By Barnett Wright | The Birmingham Times

Months after the City of Birmingham’s computer systems were attacked, Mayor Randall Woodfin on Tuesday presented a proposed $554 million fiscal 2025 budget to the City Council which prioritized neighborhood revitalization, investments in youth, and public transportation.

Birmingham Mayor Randall Woodfin.

Because of the hack, the proposed spending plan presented Tuesday is the same one approved last year by the Birmingham City Council. Finance officials were forced to miss several target dates over seven weeks and 11 dates within the budget schedule since the March 6 attack occurred.

That led the mayor’s administration on Tuesday to submit the budget from the current fiscal year “to ensure a seamless transition,” according to officials.

The new fiscal year begins July 1.

“We are proposing the general fund budget for the current fiscal year [2024] be submitted as the general fund budget for the upcoming 2025 fiscal year,” Woodfin said in his budget message.

“This recommendation will provide no interruptions to the operation of the city and provide a seamless transition from FY2024 to FY2025,” the mayor said. “Funding priorities for neighborhood revitalization, investments in our youth, and public safety will be supported through the existing budget.”

The proposed spending plan came after what city officials described as “unexpected activity” that disrupted certain computer systems on March 6, “including those used by the finance department to administer the budget process.”

AL.com reported in April that “multiple government sources” said the city was the victim of a ransomware attack, with hackers gaining access to the city’s computer systems and demanding payment for the city to get its data back.

On Tuesday, the city assured residents “at this time, there’s no sign of suspicious activity in the city’s systems. The city is working to bring all city systems online; however, full operability of certain systems may continue to be an ongoing process.”

With no changes from the current budget, “the mayor will move to amend the Fiscal Year 2025 budget to reflect adjustments based on shared priorities,” according to the city. “This will include considerations from neighborhoods, employees, departments, and boards and agencies.”

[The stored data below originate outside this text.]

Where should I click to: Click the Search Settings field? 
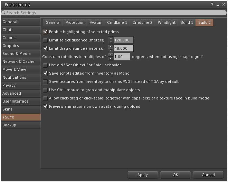[x=114, y=13]
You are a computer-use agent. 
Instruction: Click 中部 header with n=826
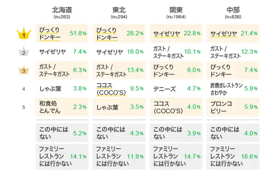233,13
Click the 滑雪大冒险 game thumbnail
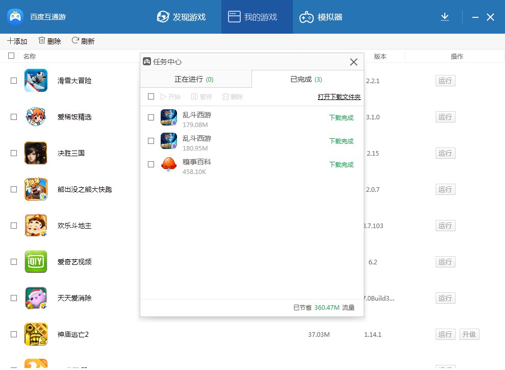The height and width of the screenshot is (370, 505). pyautogui.click(x=36, y=80)
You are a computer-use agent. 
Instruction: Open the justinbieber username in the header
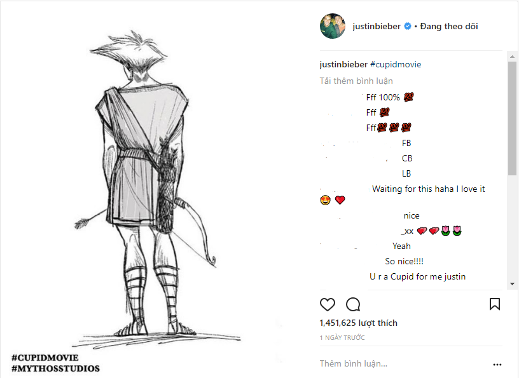(x=377, y=27)
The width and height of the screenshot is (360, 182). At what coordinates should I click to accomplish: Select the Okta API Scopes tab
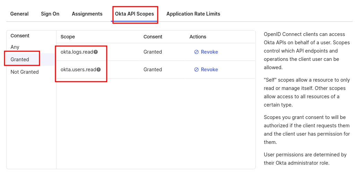click(134, 14)
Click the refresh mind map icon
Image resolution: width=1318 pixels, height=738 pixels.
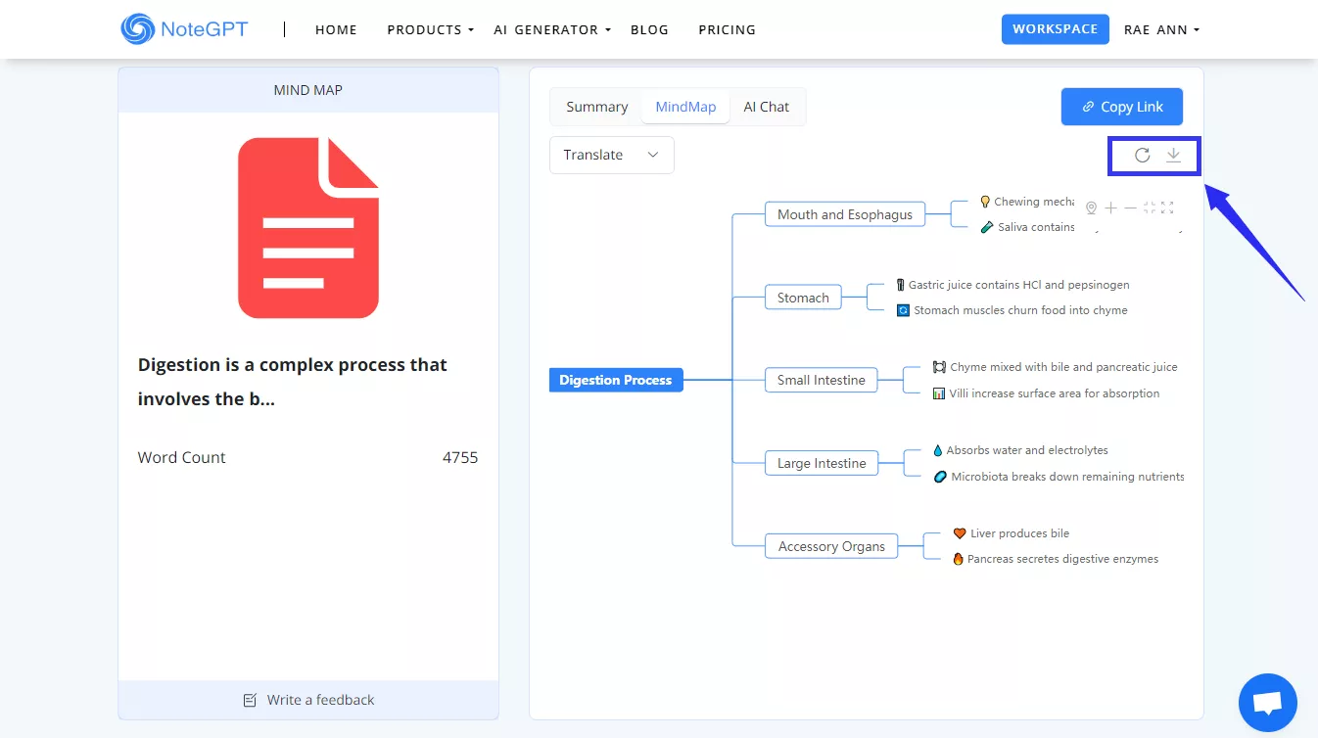pos(1142,155)

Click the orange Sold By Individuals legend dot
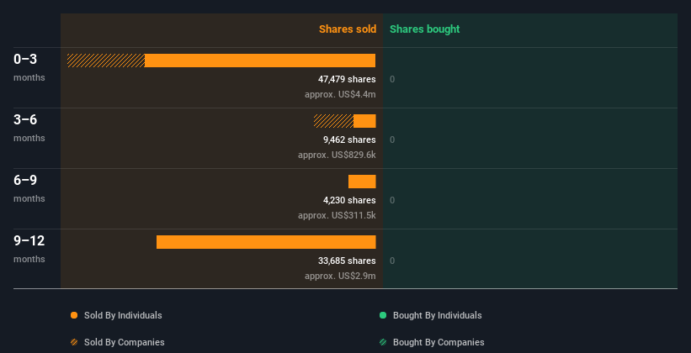[x=74, y=315]
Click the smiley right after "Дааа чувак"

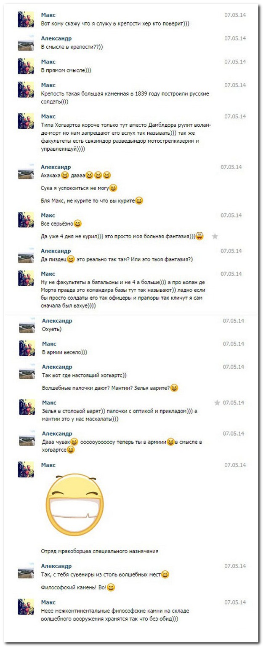tap(74, 442)
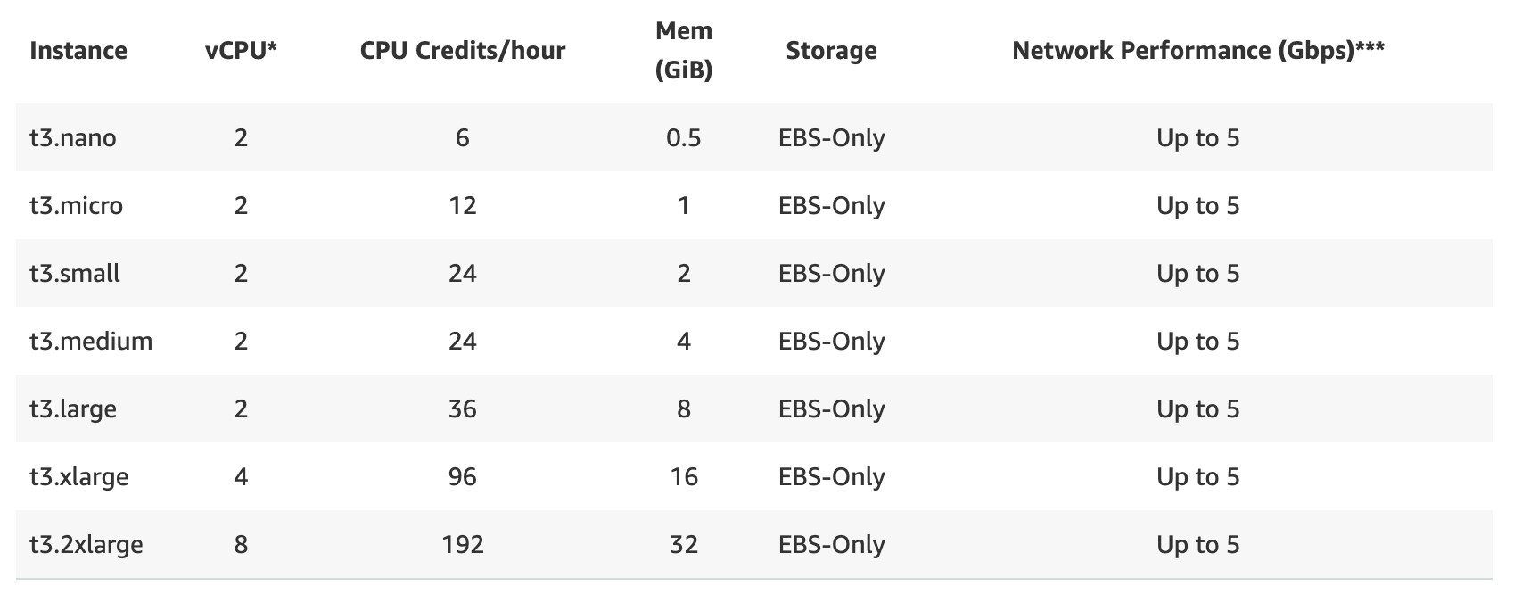Image resolution: width=1514 pixels, height=594 pixels.
Task: Click the vCPU* column header
Action: click(x=241, y=51)
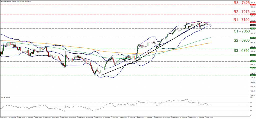Click the 9 Mar 2026 date on time axis
The image size is (256, 119).
pos(4,117)
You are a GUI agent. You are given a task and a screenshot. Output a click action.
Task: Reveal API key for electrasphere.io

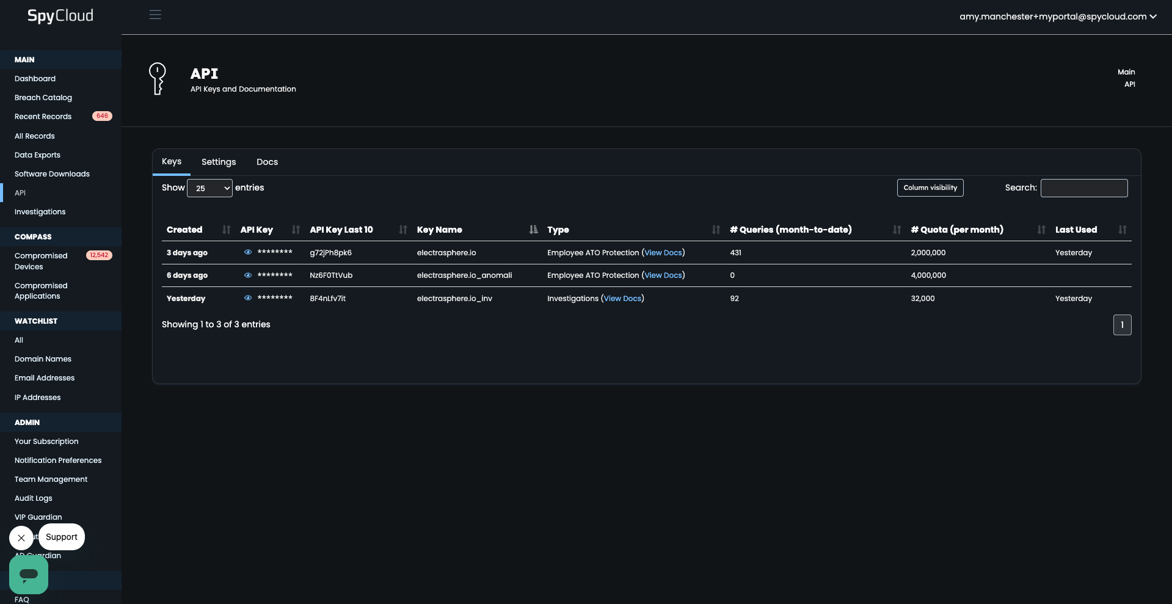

The Fiscal Year 2024/2025 spending plan includes:

  • Street resurfacing: $14.5 million
  • Weed abatement: $2 million
  • Demolition: $1 million
  • Land Bank: $500,000
  • Traffic calming: $250,000 (traffic calming includes physical measures to reduce vehicle speeds and increase safety for pedestrians and cyclists)
  • Sidewalks: $200,000

The budget invests in multiple youth initiatives. The Birmingham Promise will receive $2 million to support juniors and seniors in Birmingham City Schools through apprenticeships and tuition support for higher education. An additional $1 million will go to Birmingham City Schools for mental health support. In addition, $1 million each will continue for financial literacy and conflict resolution curriculums provided through a partnership with Birmingham City Schools.

Public transportation in the proposed budget includes $11 million for the Birmingham-Jefferson County Transit Authority’s fixed route service, $3 million for the Birmingham Xpress bus rapid transit system, and $2.5 million for the Birmingham On-Demand shared mobility service powered by VIA.

The budget funds merit and longevity pay for eligible employees. Employees will see no out-of-pocket increases in healthcare costs, according to the mayor’s office.

“While this current budget process is unique, our focus will not waver from lifting up each neighborhood to realize the best version of Birmingham we can possibly be,” Woodfin said in his budget message. “We will continue to keep the City Council, the public and employees informed of the next steps in this process.”

Mayor Woodfin’s proposed budget under consideration by the Birmingham City Council can be viewed online at www.birminghamal.gov/budget2025.